In contrast, Frears has little mercy for the royal households at Windsor and the gorgeous Osborne House (Isle of Wight), or indeed for the aforementioned "Bertie" (the future Edward VII). The latter is portrayed very convincingly by Eddie Izzard in terms of looks, but far-from-plausibly in what the character says and does. When he meets Karim's fellow Indian servant, who has failed to make the same meteoric rise his colleague has managed and is now near death due to TB, he gets to hear an embittered and angry diatribe against the British Empire (you can just feel how much Frears loves every minute of that), before promising the would-be rebel that he is not going to make it out of the place alive! Did the future King really investigate such matters himself? Might he really be so angry and merciless and devious?

Background reading makes it clear that a (surprisingly) great deal of what is shown in the film DID INDEED actually happen, or at least is very much in the spirit of what happened, so YET AGAIN we are left with a biopic showing real people doing (some) real things that very often fails to convince. And in this case quite a lot of the blame must be laid with Director Frears. Just for starters, he should follow the basic rule that - if one really insists on simplifying centuries of Empire involving countless millions of people down to a single cliché word or concept - it is necessary to choose between "evil" and "ridiculous" and not try hopelessly to suggest both at the same time! Likewise, comedy is comedy, farce is farce and a historical film is a historical film. Films do in fact have genres for a reason.
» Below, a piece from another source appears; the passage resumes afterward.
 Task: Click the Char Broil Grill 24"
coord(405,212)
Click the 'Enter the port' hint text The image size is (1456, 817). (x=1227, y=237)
As usual, a piece of this kind inspires a huge desire to read up further on its subject matter - which can only be a good thing. But it is also absurd in many ways that more pleasure and insight is gained from the reading than from the film inspiring that response in the first place!

That said, Dame Judi really can do no wrong to my mind, and she does indeed achieve a pretty compelling portrayal of a monarch only now being revealed, not as a one-dimensional figure, but as someone who can be a genuine source of wonder in all her multi-stranded diversity.

Perhaps that is reason enough to give "Victoria and Abdul" a watch, for all its imperfections?